## [ABOUT THIS TASK]
Since the entries below must stay intact, return each one exactly.

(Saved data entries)
Segment Open

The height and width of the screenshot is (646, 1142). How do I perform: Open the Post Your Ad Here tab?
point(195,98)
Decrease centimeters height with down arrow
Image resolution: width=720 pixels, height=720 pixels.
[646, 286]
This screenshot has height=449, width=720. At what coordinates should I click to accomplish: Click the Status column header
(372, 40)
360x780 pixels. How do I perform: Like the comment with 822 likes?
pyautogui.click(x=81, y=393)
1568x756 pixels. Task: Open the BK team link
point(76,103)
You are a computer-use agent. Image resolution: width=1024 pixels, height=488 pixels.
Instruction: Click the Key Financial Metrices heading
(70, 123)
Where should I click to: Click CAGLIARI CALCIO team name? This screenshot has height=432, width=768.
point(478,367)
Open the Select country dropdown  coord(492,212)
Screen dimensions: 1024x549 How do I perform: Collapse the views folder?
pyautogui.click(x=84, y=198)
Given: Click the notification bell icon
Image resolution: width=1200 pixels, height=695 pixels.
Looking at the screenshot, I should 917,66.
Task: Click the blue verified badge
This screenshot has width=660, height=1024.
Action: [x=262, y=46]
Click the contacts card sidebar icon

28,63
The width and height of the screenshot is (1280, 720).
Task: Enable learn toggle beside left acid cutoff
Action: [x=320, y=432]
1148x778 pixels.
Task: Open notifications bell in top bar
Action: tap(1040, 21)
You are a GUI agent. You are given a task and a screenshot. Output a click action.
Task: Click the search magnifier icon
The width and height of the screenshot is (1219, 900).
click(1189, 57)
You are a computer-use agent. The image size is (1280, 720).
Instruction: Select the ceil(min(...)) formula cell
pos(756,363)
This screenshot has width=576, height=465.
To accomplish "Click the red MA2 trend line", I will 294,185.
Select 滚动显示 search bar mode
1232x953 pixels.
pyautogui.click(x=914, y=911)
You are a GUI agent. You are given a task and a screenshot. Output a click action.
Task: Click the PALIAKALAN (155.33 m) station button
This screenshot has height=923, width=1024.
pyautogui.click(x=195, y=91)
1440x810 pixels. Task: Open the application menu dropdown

Segment Closed

## [ANSWER TO THE PROBLEM]
The height and width of the screenshot is (646, 1142). How do I perform: Open the Post Your Ad Here tab?
point(195,98)
Decrease centimeters height with down arrow
Image resolution: width=720 pixels, height=720 pixels.
[646, 286]
This screenshot has height=449, width=720. At what coordinates should I click to accomplish: Click the Status column header
(372, 40)
360x780 pixels. How do I perform: Like the comment with 822 likes?
pyautogui.click(x=81, y=393)
1568x756 pixels. Task: Open the BK team link
point(76,103)
You are a computer-use agent. Image resolution: width=1024 pixels, height=488 pixels.
Instruction: Click the Key Financial Metrices heading
(70, 123)
Where should I click to: Click CAGLIARI CALCIO team name? This screenshot has height=432, width=768.
point(478,367)
Open the Select country dropdown  coord(492,212)
Screen dimensions: 1024x549 How do I perform: Collapse the views folder?
pyautogui.click(x=84, y=198)
Given: Click the notification bell icon
Image resolution: width=1200 pixels, height=695 pixels.
Looking at the screenshot, I should 917,66.
Task: Click the blue verified badge
This screenshot has width=660, height=1024.
Action: [x=262, y=46]
Click the contacts card sidebar icon

28,63
The width and height of the screenshot is (1280, 720).
Task: Enable learn toggle beside left acid cutoff
Action: [x=320, y=432]
1148x778 pixels.
Task: Open notifications bell in top bar
Action: tap(1040, 21)
You are a GUI agent. You are given a task and a screenshot. Output a click action.
Task: Click the search magnifier icon
The width and height of the screenshot is (1219, 900).
click(1189, 57)
You are a computer-use agent. The image size is (1280, 720).
Instruction: Select the ceil(min(...)) formula cell
pos(756,363)
This screenshot has width=576, height=465.
To accomplish "Click the red MA2 trend line", I will 294,185.
Select 滚动显示 search bar mode
1232x953 pixels.
pyautogui.click(x=914, y=911)
You are a GUI agent. You are given a task and a screenshot. Output a click action.
Task: Click the PALIAKALAN (155.33 m) station button
This screenshot has height=923, width=1024.
pyautogui.click(x=195, y=91)
1440x810 pixels. Task: Open the application menu dropdown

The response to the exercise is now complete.